Rzęsy sztuczne jak prawdziwe

2009-06-09 8:43

Jeżeli przeszkadza ci, że natura nie obdarzyła cię firanką długich i gęstych rzęs, możesz to łatwo i szybko poprawić.

Sztuczne, syntetyczne rzęsy są coraz doskonalsze i wygodniejsze. Podobnie jest z klejami, które są już na tyle bezpieczne i delikatne, że zabiegowi doklejania mogą poddawać się panie dotknięte alergią.
Na wielką galę

Pierwsze to te, które nadają się wyłącznie na wielką galę. Jak się bardzo postarasz możesz je przykleić sama - musisz u nasady rzęs umieścić cieniutki paseczek z przytwierdzonymi do niego rzęsami. Po użyciu wystarczy je odkleić i w specjalnym pudełeczku przechować do następnej okazji.

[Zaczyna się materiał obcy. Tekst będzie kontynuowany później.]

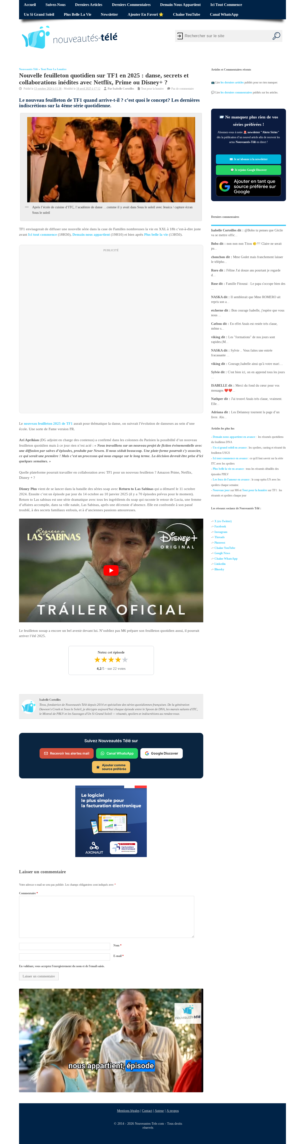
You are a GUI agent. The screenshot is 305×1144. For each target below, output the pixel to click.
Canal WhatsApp (224, 14)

Licz się jednak z tym, że efekt będzie dosyć sztuczny i teatralny i znika razem z końcem wieczoru. Taki rodzaj makijażu absolutnie nie nadaje się na co dzień.

Kępki na tydzień

Własne rzęsy możesz zagęścić kępkami rzęs syntetycznych, które wyglądają jak małe wachlarzyki przyczepione do drobnych paseczków. Efekt nie jest już taki teatralny i utrzymuje się cały tydzień. Wybór odpowiedniego miejsca do zagęszczenia wcale nie jest łatwy, dlatego warto, by pracę tę wykonała specjalistka.

Prawie na stałe

Hitem są rzęsy syntetyczne przyklejane na stałe, które same się nie odkleją, odpadają natomiast z naturalną rzęsą, będącą w końcowej fazie życia. Proces wypadania rzęs jest naturalny i te przyklejone w żaden sposób go nie przyspieszają. W takim "rynsztunku" możesz płakać, kąpać się, spać i być zawsze piękną i powabną. Bardzo istotnym atutem jest to, że całość wygląda niezwykle naturalnie. Zabieg wymaga sporej precyzji i musi wykonać go wyszkolona specjalistka.